St Peter’s Church may be 800 years younger than its counterpart in neighbouring Christchurch, but its 62 metre high spire dominates the Bournemouth landscape. However, its main claim to fame is the tomb of Mary Shelley, writer of Frankenstein.
The church was built over a period of 24 years, finally being completed in 1879 in a Gothic Revial style. The architect was commissioned to design a ‘finer church to match the beauty of the town’. He lived up to the request, creating an impressive building, complete with stained glass and frescoes.
A later addition was the Chapel of Resurrection, constructed in 1926 and dedicated to the victims of the First world War. Its not the most ornate of buildings, to be honest. I thought it was a public toilet to start with!
St Peter’s is in the heart of Bournemouth, just a 7 minute walk from the beach, so an interesting place to visit if the beach gets too hot/cold/crowded. The church itself is worth a visit, plus, of course, the graveyard. It’s a bit overgrown and unkempt, but the more notable graves have been signposted with information about their occupier.
As mentioned above, the graveyard contains the tomb of iconic writer Mary Shelley. After the death of her husband, the poet Lord Byron, she suffered with ill health. Her son, Percy thought the answer to her problems was to build a house by the sea in nearby Boscombe, but she died before it was completed. It was her wish to be buried with her parents, so Percy had her buried in Bournemouth and moved her deceased parents (feminist Mary Wollstonecraft and philosopher William Godwin) from their graves in London to the family tomb at St Peters. Legend has it that Mary was so distraught at the death of her husband, that she kept his heart in a pocket sewn into her dress. And so Lord Byron’s heart (apparently rescued off the fire when he was cremated) is now buried with his wife and son in Bournemouth.

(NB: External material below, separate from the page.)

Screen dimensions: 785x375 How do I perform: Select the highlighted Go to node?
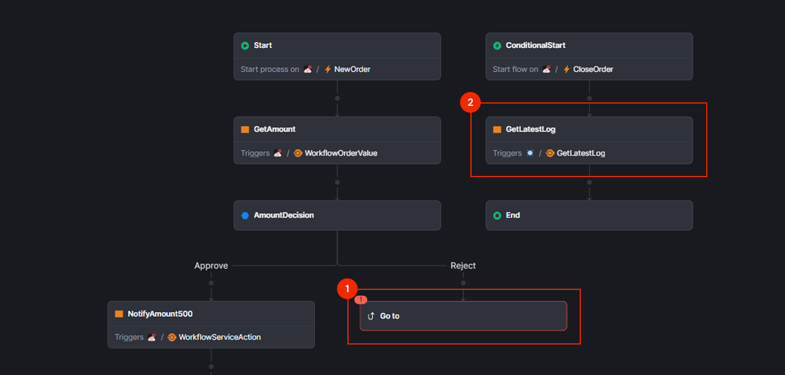[463, 315]
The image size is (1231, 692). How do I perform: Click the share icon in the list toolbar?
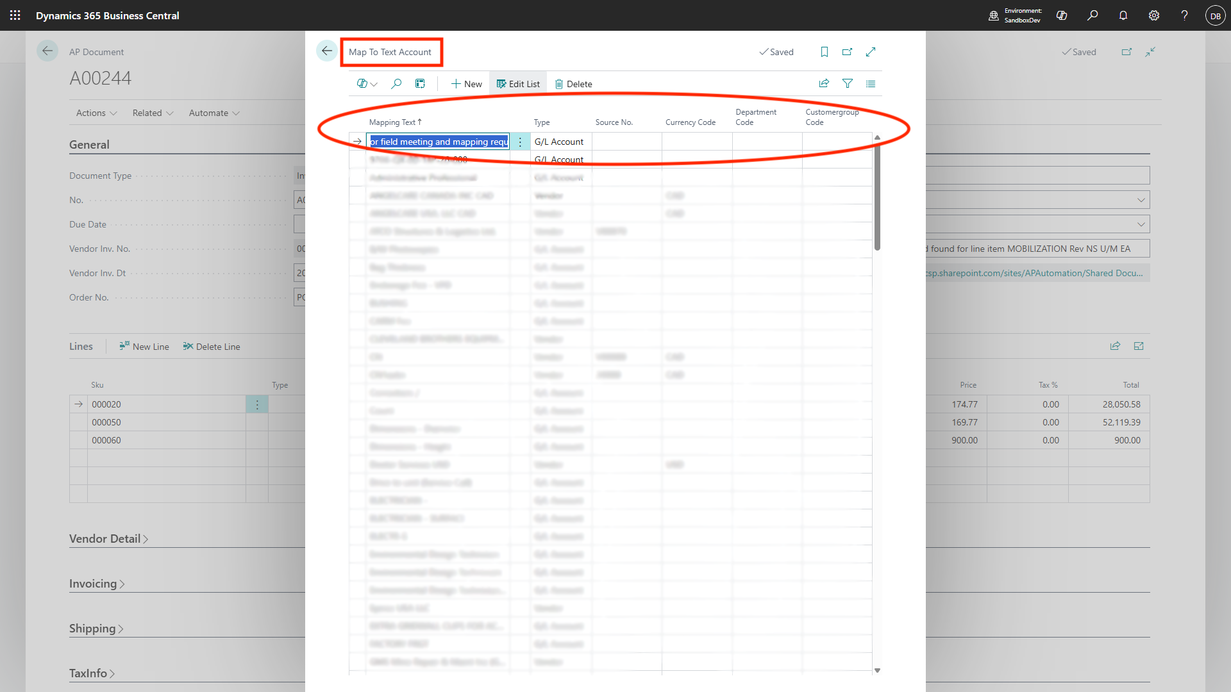824,84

Another notable resident of the St Peter’s graveyard is Lewis Tregonwell, credited with founding the town of Bournemouth. As it says on the sign, he moved to the area in 1810. Like Percy Shelley, he hoped that living by the seaside would improve the health of a loved one – his wife was grieving the loss of a child. He was instrumental is the creation of the town and promoting it as a holiday destination.
Most visitors to St Peters do, in fact, head straight for the graveyard and the Shelley tomb, which is situated just inside the entrance. If you do want to visit the church to take a peek inside or for something more spiritual, it is open daily from 10 am to 5 pm.